WHAT IS BEING ASKED
Please copy the following entries line for line, without changing anything.
BEGIN INFORMATION PROVIDED
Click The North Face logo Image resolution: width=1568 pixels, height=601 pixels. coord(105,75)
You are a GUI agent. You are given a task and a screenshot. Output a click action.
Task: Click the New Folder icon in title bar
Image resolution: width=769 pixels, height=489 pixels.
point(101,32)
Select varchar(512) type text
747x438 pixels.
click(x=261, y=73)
END INFORMATION PROVIDED
RESULT OF THE TASK
Click The North Face logo Image resolution: width=1568 pixels, height=601 pixels. coord(105,75)
You are a GUI agent. You are given a task and a screenshot. Output a click action.
Task: Click the New Folder icon in title bar
Image resolution: width=769 pixels, height=489 pixels.
point(101,32)
Select varchar(512) type text
747x438 pixels.
click(x=261, y=73)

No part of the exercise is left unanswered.